Dataset records:
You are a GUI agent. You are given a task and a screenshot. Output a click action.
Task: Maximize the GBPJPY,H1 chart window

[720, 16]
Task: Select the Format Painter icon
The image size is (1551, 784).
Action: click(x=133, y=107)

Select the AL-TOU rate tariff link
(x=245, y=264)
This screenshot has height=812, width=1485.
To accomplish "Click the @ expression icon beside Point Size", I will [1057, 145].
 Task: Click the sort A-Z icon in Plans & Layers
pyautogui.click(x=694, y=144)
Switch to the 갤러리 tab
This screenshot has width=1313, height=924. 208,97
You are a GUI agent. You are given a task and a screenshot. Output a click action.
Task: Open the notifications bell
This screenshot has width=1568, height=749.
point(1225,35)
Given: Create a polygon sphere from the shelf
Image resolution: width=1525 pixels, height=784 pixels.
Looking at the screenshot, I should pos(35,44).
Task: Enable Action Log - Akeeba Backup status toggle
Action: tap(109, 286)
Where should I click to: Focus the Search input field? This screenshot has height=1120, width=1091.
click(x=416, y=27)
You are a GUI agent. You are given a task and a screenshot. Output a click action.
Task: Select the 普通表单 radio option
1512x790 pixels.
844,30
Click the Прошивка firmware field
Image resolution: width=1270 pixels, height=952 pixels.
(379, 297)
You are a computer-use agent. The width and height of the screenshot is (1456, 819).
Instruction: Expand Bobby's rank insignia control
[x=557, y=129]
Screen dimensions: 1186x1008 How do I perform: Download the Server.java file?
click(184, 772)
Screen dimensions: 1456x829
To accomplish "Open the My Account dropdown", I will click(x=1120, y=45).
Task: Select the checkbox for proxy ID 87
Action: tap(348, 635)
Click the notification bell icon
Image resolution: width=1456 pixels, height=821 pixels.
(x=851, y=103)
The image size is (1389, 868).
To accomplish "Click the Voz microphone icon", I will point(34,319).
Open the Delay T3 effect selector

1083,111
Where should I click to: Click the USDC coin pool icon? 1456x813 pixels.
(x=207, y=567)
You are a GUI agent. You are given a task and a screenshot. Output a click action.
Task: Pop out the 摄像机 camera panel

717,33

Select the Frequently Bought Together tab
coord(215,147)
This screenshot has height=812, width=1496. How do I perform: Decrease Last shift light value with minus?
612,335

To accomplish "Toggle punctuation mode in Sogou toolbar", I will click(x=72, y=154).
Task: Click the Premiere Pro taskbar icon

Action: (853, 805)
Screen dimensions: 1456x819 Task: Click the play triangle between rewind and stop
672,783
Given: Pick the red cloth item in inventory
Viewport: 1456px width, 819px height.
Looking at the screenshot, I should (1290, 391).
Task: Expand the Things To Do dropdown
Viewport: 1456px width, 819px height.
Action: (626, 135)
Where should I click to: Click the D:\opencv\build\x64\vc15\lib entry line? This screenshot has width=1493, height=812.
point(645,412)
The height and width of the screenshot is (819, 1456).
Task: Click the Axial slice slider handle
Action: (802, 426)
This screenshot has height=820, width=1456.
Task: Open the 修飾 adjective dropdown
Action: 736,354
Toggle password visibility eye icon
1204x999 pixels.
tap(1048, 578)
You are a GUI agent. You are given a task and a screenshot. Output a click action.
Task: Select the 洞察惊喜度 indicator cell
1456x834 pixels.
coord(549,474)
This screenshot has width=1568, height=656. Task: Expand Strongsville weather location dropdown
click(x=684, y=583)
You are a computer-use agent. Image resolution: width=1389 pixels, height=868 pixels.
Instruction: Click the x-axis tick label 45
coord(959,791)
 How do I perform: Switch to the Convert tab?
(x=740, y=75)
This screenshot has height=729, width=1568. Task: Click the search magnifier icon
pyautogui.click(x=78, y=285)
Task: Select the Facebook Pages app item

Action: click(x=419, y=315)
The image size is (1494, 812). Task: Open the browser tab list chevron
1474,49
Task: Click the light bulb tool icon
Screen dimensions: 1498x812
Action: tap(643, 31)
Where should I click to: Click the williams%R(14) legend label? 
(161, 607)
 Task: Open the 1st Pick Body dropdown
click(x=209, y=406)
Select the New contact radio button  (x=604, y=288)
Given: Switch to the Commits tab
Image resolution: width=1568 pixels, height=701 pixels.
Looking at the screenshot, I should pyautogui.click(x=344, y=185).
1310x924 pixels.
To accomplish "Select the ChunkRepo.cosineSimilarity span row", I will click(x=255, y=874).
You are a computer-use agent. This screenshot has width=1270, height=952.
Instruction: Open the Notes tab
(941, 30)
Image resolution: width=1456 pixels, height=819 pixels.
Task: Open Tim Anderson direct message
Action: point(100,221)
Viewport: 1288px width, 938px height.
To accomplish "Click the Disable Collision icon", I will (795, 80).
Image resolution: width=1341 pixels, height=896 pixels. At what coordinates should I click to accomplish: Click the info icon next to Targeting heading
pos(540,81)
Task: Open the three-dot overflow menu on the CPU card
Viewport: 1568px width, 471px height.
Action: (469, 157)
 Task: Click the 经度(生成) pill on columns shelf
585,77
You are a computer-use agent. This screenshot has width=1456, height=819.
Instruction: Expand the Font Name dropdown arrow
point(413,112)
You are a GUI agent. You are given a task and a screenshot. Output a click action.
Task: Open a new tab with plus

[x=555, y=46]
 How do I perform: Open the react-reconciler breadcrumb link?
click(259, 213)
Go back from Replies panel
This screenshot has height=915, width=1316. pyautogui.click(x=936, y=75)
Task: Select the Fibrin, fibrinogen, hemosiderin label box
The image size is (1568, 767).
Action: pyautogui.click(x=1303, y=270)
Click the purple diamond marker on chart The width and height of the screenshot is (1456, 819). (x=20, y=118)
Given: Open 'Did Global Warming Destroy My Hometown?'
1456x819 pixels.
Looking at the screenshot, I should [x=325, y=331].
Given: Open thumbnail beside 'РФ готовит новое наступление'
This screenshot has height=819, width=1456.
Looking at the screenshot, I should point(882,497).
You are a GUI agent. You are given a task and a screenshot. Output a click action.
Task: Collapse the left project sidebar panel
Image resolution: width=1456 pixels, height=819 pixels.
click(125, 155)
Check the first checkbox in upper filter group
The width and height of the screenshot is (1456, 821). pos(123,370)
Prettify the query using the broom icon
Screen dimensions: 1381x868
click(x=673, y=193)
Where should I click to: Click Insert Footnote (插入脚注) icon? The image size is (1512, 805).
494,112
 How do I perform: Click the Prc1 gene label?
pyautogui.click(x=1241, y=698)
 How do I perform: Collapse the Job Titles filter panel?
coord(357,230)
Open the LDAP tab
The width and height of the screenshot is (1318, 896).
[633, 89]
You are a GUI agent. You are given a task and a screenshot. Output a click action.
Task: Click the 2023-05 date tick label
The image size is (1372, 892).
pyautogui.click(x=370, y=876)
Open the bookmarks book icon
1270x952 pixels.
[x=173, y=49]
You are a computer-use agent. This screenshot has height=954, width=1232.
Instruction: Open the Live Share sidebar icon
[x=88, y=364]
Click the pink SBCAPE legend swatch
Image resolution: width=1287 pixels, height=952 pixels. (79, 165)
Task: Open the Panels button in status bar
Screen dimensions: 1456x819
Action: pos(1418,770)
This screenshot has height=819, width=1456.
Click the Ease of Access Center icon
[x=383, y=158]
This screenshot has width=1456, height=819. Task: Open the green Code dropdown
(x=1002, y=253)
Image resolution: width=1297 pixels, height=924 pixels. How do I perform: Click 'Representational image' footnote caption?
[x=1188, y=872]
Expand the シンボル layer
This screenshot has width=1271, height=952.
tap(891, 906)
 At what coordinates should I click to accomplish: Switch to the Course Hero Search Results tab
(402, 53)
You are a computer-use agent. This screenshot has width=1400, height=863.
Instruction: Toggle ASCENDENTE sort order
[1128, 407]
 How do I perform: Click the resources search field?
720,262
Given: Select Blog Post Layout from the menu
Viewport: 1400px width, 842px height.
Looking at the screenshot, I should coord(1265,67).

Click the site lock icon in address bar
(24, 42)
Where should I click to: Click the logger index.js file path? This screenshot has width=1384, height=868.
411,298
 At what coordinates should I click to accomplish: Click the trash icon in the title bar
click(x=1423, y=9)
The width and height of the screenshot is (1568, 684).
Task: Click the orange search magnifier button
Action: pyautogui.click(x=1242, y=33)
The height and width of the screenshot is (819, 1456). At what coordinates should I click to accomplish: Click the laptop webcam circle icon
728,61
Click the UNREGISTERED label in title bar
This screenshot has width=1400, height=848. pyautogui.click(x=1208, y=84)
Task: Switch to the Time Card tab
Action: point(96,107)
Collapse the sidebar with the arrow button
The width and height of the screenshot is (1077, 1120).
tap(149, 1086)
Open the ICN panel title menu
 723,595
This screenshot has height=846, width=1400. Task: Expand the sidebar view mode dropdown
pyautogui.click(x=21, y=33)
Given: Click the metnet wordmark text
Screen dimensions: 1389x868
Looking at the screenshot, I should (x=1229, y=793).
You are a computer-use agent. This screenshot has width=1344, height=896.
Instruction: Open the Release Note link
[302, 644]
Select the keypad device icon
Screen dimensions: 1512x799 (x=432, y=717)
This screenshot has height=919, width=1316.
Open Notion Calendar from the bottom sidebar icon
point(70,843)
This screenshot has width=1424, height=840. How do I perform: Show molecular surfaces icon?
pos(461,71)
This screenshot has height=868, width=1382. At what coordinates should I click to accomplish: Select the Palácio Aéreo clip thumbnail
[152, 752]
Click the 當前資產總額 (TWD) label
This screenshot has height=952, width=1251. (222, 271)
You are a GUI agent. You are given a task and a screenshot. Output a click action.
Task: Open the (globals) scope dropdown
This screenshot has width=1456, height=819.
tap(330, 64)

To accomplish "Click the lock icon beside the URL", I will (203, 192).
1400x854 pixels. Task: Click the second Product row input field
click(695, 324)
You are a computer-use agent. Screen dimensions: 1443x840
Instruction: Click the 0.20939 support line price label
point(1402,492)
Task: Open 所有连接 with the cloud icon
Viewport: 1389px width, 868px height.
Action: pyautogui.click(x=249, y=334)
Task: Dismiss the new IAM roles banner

Problem description: The expected output is exactly the lines of the listing above between the line holding "This screenshot has height=729, width=1568." and the line holding "Given: Switch to the Commits tab", inclusive.

Result for this task:
This screenshot has height=729, width=1568. Task: Click the search magnifier icon
pyautogui.click(x=78, y=285)
Task: Select the Facebook Pages app item

Action: click(x=419, y=315)
The image size is (1494, 812). Task: Open the browser tab list chevron
1474,49
Task: Click the light bulb tool icon
Screen dimensions: 1498x812
Action: tap(643, 31)
Where should I click to: Click the williams%R(14) legend label? 
(161, 607)
 Task: Open the 1st Pick Body dropdown
click(x=209, y=406)
Select the New contact radio button  (x=604, y=288)
Given: Switch to the Commits tab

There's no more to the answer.